━━━ TEXT PASSAGE

Wednesday, November 11, 2015

condensed matter - Particle hole symmetry of single site?


Let's consider I have a system with equal number of spin up and spin down particles



Now I consider a single site of system,I have a state $c_{i\uparrow} ^{\dagger}\mid 0\rangle$ under particle hole transformation it goes


$$c_{i\uparrow} ^{\dagger}\mid0\rangle\to c_{i\uparrow}\mid0\rangle$$


can I write the tranformation in this form $c_{i\uparrow} ^{\dagger}\mid0\rangle$$=c_{i\downarrow}^{\dagger}\mid0\rangle$? I am little confused about this transformation


Because we normally use $c_{i\uparrow} ^{\dagger}$$=c_{i\downarrow}^{\dagger}$ this transformation when we have equal spin up and spin down particle in a system and creating a hole with spin up means creating a particle with spin down because it corresponds to net increase in spin down, but if I consider in a system only a single site with net spin up then under particle hole transformation how it can correspond to creation of spin down particle when there is no down spin contribution at the site?

━━━━━━

WRITTEN REQUEST A: Turn the records below into a Markdown table with the columns Row and Line: number each line in Row, put its text in Line, and skip blank lines. Omit the pictures.

━━━ RECORDS TO USE

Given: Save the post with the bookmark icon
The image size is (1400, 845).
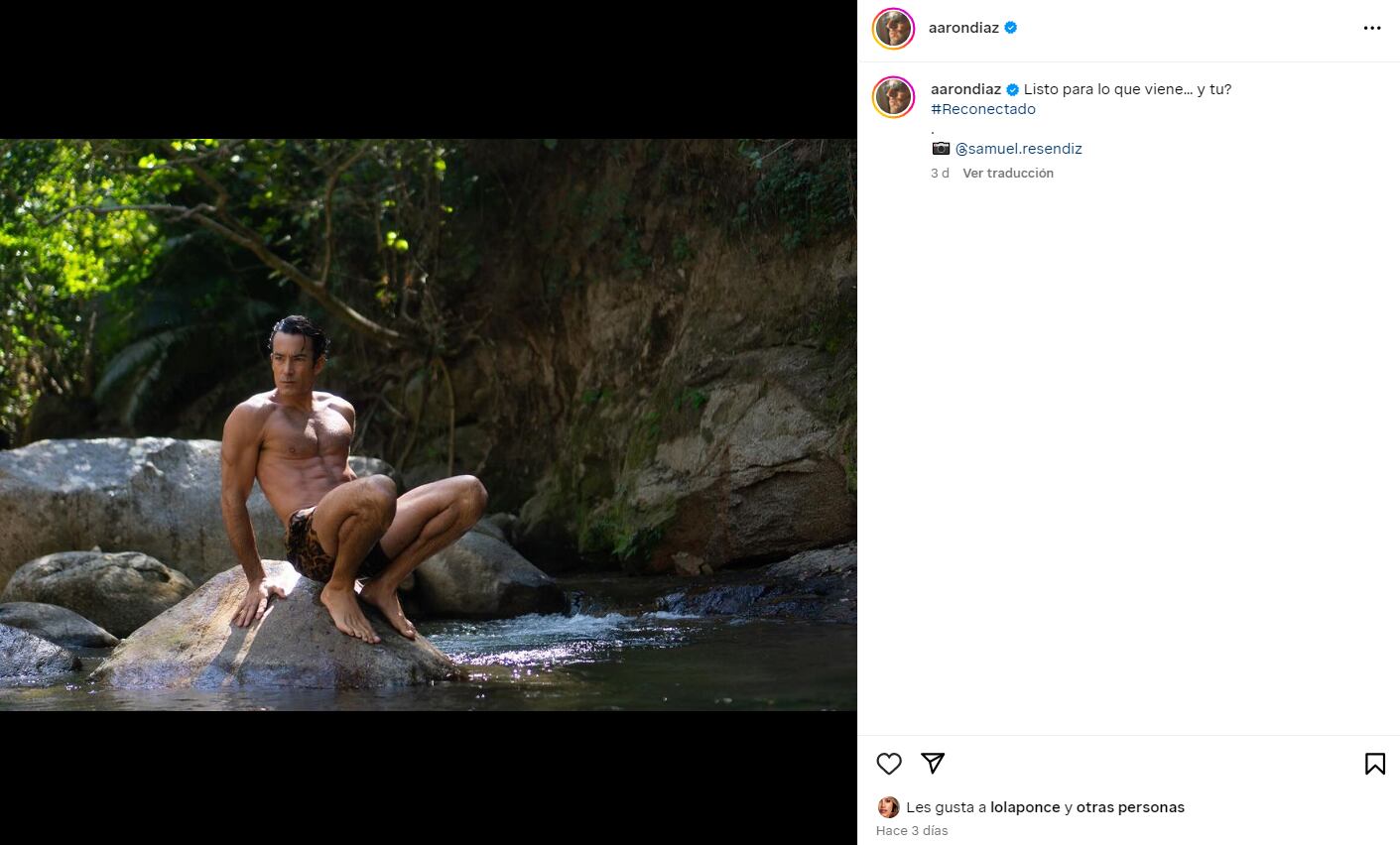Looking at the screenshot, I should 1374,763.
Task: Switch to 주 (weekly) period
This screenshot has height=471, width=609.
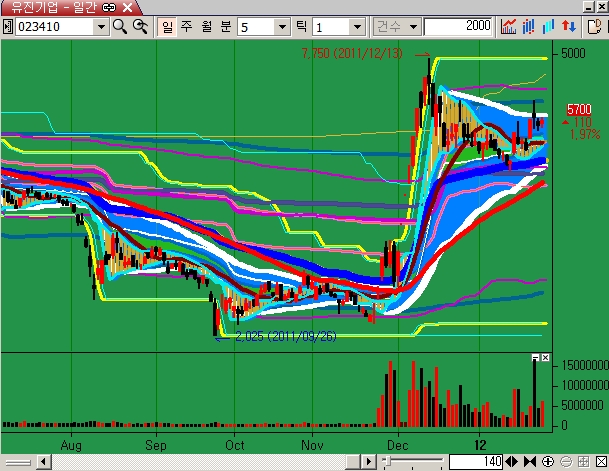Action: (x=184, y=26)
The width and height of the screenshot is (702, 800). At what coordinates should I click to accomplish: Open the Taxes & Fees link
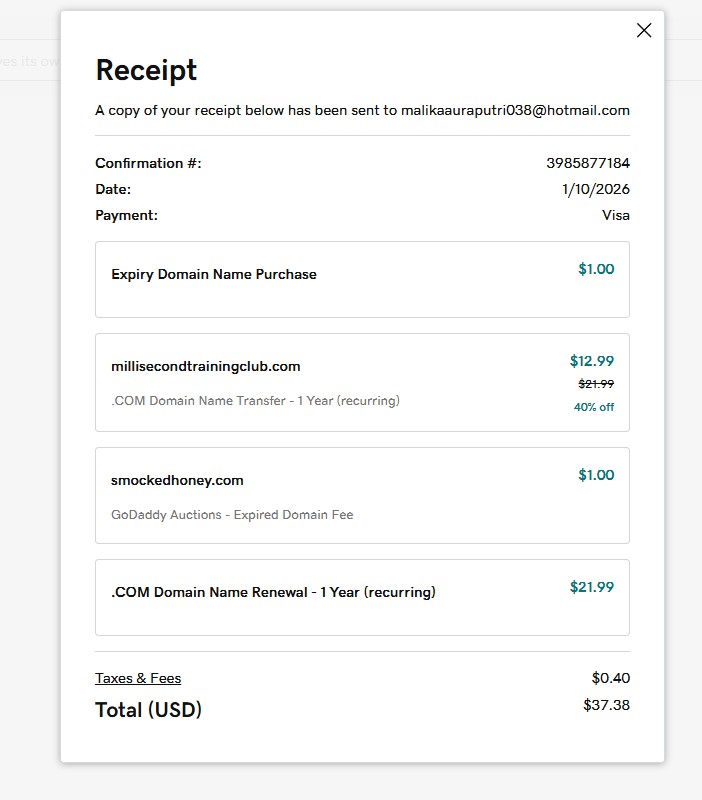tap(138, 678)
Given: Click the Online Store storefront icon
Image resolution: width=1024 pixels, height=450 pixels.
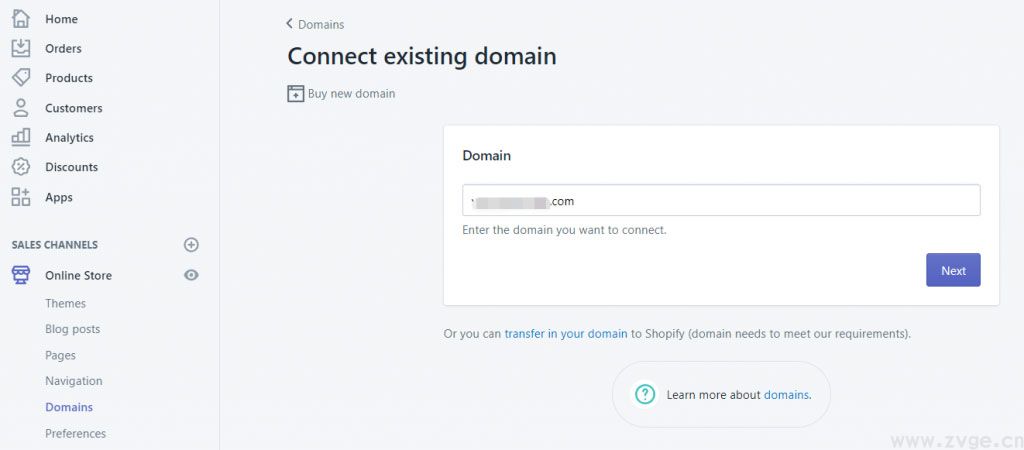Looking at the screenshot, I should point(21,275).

━━━━━━

WRITTEN REQUEST B: In the particle-hole question, why does creating a hole with spin up count as creating a particle with spin down? Answer in one to three sentences.

FINAL ANSWER A:
| Row | Line |
|---|---|
| 1 | Given: Save the post with the bookmark icon |
| 2 | The image size is (1400, 845). |
| 3 | Looking at the screenshot, I should 1374,763. |
| 4 | Task: Switch to 주 (weekly) period |
| 5 | This screenshot has height=471, width=609. |
| 6 | Action: (x=184, y=26) |
| 7 | The width and height of the screenshot is (702, 800). At what coordinates should I click to accomplish: Open the Taxes & Fees link |
| 8 | tap(138, 678) |
| 9 | Given: Click the Online Store storefront icon |
| 10 | Image resolution: width=1024 pixels, height=450 pixels. |
| 11 | Looking at the screenshot, I should point(21,275). |

FINAL ANSWER B: In a system with equal numbers of spin-up and spin-down particles, creating a hole with spin up amounts to a net increase in spin down. That net increase is why it counts as creating a spin-down particle.